(PROBLEM DESCRIPTION): Retype each of the following records word for word, changing nothing.

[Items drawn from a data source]

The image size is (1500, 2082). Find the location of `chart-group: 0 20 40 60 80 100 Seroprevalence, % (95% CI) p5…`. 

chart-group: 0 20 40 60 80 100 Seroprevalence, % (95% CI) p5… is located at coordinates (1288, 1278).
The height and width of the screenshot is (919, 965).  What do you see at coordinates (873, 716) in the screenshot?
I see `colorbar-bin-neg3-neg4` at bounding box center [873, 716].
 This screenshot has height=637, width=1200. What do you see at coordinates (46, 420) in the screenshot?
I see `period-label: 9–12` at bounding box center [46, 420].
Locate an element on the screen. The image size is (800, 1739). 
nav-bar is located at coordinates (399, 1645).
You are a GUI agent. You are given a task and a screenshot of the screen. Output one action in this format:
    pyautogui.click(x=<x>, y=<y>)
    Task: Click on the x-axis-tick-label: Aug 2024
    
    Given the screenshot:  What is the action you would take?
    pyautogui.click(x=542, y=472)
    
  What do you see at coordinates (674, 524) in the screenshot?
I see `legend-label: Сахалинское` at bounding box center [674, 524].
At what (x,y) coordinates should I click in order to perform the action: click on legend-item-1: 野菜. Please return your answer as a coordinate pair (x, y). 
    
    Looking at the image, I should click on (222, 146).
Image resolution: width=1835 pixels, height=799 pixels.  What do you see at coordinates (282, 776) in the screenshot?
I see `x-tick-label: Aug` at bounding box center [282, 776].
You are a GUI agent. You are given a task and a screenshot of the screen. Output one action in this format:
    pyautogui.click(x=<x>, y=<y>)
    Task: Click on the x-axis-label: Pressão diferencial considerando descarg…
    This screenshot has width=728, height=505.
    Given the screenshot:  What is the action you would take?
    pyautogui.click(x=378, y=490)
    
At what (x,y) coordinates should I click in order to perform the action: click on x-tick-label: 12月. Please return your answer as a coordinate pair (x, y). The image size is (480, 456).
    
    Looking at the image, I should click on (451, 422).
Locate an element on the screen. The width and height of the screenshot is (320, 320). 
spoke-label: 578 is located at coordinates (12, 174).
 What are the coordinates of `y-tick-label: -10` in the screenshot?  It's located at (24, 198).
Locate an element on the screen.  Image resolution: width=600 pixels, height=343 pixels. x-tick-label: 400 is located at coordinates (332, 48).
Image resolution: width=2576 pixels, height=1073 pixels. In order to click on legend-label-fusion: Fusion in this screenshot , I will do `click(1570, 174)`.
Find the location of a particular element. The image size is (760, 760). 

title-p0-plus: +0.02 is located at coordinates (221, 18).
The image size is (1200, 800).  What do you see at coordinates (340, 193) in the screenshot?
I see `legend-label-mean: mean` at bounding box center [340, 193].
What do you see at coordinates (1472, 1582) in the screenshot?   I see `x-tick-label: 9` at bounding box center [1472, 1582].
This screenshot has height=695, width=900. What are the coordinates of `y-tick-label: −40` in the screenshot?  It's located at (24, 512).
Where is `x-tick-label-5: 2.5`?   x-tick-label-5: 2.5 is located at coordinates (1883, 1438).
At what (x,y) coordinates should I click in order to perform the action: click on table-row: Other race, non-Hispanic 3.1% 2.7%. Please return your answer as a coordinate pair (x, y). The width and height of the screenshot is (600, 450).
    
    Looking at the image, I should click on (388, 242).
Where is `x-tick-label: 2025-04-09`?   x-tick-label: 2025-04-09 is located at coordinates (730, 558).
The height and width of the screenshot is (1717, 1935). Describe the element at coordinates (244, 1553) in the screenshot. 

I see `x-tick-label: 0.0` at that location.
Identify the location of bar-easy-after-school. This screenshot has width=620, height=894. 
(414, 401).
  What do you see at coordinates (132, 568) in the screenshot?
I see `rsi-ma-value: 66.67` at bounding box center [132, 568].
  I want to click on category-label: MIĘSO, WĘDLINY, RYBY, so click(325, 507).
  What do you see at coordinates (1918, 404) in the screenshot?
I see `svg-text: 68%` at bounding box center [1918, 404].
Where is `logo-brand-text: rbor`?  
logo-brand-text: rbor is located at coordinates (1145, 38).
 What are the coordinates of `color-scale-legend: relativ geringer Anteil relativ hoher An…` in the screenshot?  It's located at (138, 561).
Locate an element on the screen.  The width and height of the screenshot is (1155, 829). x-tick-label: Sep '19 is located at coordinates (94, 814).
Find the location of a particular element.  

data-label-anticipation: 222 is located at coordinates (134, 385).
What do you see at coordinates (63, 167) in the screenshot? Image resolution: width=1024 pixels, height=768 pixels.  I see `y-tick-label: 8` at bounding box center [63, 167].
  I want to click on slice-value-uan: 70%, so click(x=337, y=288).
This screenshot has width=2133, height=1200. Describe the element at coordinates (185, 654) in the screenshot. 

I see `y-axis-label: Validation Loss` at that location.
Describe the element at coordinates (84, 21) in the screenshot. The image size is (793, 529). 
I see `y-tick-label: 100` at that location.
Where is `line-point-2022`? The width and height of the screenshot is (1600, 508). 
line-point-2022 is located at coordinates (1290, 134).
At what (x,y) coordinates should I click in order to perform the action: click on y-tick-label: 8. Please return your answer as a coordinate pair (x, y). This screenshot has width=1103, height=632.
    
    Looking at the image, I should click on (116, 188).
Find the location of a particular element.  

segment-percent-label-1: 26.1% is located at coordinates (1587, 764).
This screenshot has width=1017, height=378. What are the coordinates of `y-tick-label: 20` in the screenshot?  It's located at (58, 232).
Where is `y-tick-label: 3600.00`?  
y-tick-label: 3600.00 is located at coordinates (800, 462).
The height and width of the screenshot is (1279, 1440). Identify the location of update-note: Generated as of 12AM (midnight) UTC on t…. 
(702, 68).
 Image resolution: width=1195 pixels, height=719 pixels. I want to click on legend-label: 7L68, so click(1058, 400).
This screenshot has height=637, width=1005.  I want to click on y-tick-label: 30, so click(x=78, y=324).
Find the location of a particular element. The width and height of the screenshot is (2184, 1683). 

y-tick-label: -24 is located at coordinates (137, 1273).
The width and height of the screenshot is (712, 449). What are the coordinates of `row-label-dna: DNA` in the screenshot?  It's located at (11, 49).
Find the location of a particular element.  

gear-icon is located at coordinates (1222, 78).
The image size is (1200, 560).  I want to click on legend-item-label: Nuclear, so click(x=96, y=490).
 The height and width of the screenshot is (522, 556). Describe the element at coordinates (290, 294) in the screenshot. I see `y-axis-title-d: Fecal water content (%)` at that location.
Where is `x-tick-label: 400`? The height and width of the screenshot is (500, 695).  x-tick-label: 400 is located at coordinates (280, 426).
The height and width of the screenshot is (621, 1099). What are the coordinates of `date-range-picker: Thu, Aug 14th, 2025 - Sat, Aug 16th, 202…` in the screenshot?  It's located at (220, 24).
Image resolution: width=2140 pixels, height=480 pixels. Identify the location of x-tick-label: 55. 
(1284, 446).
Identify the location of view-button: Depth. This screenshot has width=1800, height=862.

(OUTPUT OF THE EXERCISE):
The image size is (1500, 2082). Find the location of `chart-group: 0 20 40 60 80 100 Seroprevalence, % (95% CI) p5…`. 

chart-group: 0 20 40 60 80 100 Seroprevalence, % (95% CI) p5… is located at coordinates (1288, 1278).
The height and width of the screenshot is (919, 965).  What do you see at coordinates (873, 716) in the screenshot?
I see `colorbar-bin-neg3-neg4` at bounding box center [873, 716].
 This screenshot has height=637, width=1200. What do you see at coordinates (46, 420) in the screenshot?
I see `period-label: 9–12` at bounding box center [46, 420].
Locate an element on the screen. The image size is (800, 1739). 
nav-bar is located at coordinates (399, 1645).
You are a GUI agent. You are given a task and a screenshot of the screen. Output one action in this format:
    pyautogui.click(x=<x>, y=<y>)
    Task: Click on the x-axis-tick-label: Aug 2024
    
    Given the screenshot:  What is the action you would take?
    pyautogui.click(x=542, y=472)
    
  What do you see at coordinates (674, 524) in the screenshot?
I see `legend-label: Сахалинское` at bounding box center [674, 524].
At what (x,y) coordinates should I click in order to perform the action: click on legend-item-1: 野菜. Please return your answer as a coordinate pair (x, y). 
    
    Looking at the image, I should click on (222, 146).
Image resolution: width=1835 pixels, height=799 pixels.  What do you see at coordinates (282, 776) in the screenshot?
I see `x-tick-label: Aug` at bounding box center [282, 776].
You are a GUI agent. You are given a task and a screenshot of the screen. Output one action in this format:
    pyautogui.click(x=<x>, y=<y>)
    Task: Click on the x-axis-label: Pressão diferencial considerando descarg…
    This screenshot has width=728, height=505.
    Given the screenshot:  What is the action you would take?
    pyautogui.click(x=378, y=490)
    
At what (x,y) coordinates should I click in order to perform the action: click on x-tick-label: 12月. Please return your answer as a coordinate pair (x, y). The image size is (480, 456).
    
    Looking at the image, I should click on (451, 422).
Locate an element on the screen. The width and height of the screenshot is (320, 320). 
spoke-label: 578 is located at coordinates (12, 174).
 What are the coordinates of `y-tick-label: -10` in the screenshot?  It's located at (24, 198).
Locate an element on the screen.  Image resolution: width=600 pixels, height=343 pixels. x-tick-label: 400 is located at coordinates (332, 48).
Image resolution: width=2576 pixels, height=1073 pixels. In order to click on legend-label-fusion: Fusion in this screenshot , I will do `click(1570, 174)`.
Find the location of a particular element. The image size is (760, 760). 

title-p0-plus: +0.02 is located at coordinates (221, 18).
The image size is (1200, 800).  What do you see at coordinates (340, 193) in the screenshot?
I see `legend-label-mean: mean` at bounding box center [340, 193].
What do you see at coordinates (1472, 1582) in the screenshot?   I see `x-tick-label: 9` at bounding box center [1472, 1582].
This screenshot has height=695, width=900. What are the coordinates of `y-tick-label: −40` in the screenshot?  It's located at (24, 512).
Where is `x-tick-label-5: 2.5`?   x-tick-label-5: 2.5 is located at coordinates (1883, 1438).
At what (x,y) coordinates should I click in order to perform the action: click on table-row: Other race, non-Hispanic 3.1% 2.7%. Please return your answer as a coordinate pair (x, y). The width and height of the screenshot is (600, 450).
    
    Looking at the image, I should click on (388, 242).
Where is `x-tick-label: 2025-04-09`?   x-tick-label: 2025-04-09 is located at coordinates (730, 558).
The height and width of the screenshot is (1717, 1935). Describe the element at coordinates (244, 1553) in the screenshot. 

I see `x-tick-label: 0.0` at that location.
Identify the location of bar-easy-after-school. This screenshot has width=620, height=894. 
(414, 401).
  What do you see at coordinates (132, 568) in the screenshot?
I see `rsi-ma-value: 66.67` at bounding box center [132, 568].
  I want to click on category-label: MIĘSO, WĘDLINY, RYBY, so click(325, 507).
  What do you see at coordinates (1918, 404) in the screenshot?
I see `svg-text: 68%` at bounding box center [1918, 404].
Where is `logo-brand-text: rbor`?  
logo-brand-text: rbor is located at coordinates (1145, 38).
 What are the coordinates of `color-scale-legend: relativ geringer Anteil relativ hoher An…` in the screenshot?  It's located at (138, 561).
Locate an element on the screen.  The width and height of the screenshot is (1155, 829). x-tick-label: Sep '19 is located at coordinates (94, 814).
Find the location of a particular element.  

data-label-anticipation: 222 is located at coordinates (134, 385).
What do you see at coordinates (63, 167) in the screenshot? Image resolution: width=1024 pixels, height=768 pixels.  I see `y-tick-label: 8` at bounding box center [63, 167].
  I want to click on slice-value-uan: 70%, so click(x=337, y=288).
This screenshot has width=2133, height=1200. Describe the element at coordinates (185, 654) in the screenshot. 

I see `y-axis-label: Validation Loss` at that location.
Describe the element at coordinates (84, 21) in the screenshot. The image size is (793, 529). 
I see `y-tick-label: 100` at that location.
Where is `line-point-2022`? The width and height of the screenshot is (1600, 508). 
line-point-2022 is located at coordinates (1290, 134).
At what (x,y) coordinates should I click in order to perform the action: click on y-tick-label: 8. Please return your answer as a coordinate pair (x, y). This screenshot has width=1103, height=632.
    
    Looking at the image, I should click on (116, 188).
Find the location of a particular element.  

segment-percent-label-1: 26.1% is located at coordinates (1587, 764).
This screenshot has width=1017, height=378. What are the coordinates of `y-tick-label: 20` in the screenshot?  It's located at (58, 232).
Where is `y-tick-label: 3600.00`?  
y-tick-label: 3600.00 is located at coordinates (800, 462).
The height and width of the screenshot is (1279, 1440). Identify the location of update-note: Generated as of 12AM (midnight) UTC on t…. 
(702, 68).
 Image resolution: width=1195 pixels, height=719 pixels. I want to click on legend-label: 7L68, so click(1058, 400).
This screenshot has height=637, width=1005.  I want to click on y-tick-label: 30, so click(x=78, y=324).
Find the location of a particular element. The width and height of the screenshot is (2184, 1683). 

y-tick-label: -24 is located at coordinates (137, 1273).
The width and height of the screenshot is (712, 449). What are the coordinates of `row-label-dna: DNA` in the screenshot?  It's located at (11, 49).
Find the location of a particular element.  

gear-icon is located at coordinates (1222, 78).
The image size is (1200, 560).  I want to click on legend-item-label: Nuclear, so click(x=96, y=490).
 The height and width of the screenshot is (522, 556). Describe the element at coordinates (290, 294) in the screenshot. I see `y-axis-title-d: Fecal water content (%)` at that location.
Where is `x-tick-label: 400`? The height and width of the screenshot is (500, 695).  x-tick-label: 400 is located at coordinates (280, 426).
The height and width of the screenshot is (621, 1099). What are the coordinates of `date-range-picker: Thu, Aug 14th, 2025 - Sat, Aug 16th, 202…` in the screenshot?  It's located at (220, 24).
Image resolution: width=2140 pixels, height=480 pixels. Identify the location of x-tick-label: 55. 
(1284, 446).
Identify the location of view-button: Depth. This screenshot has width=1800, height=862.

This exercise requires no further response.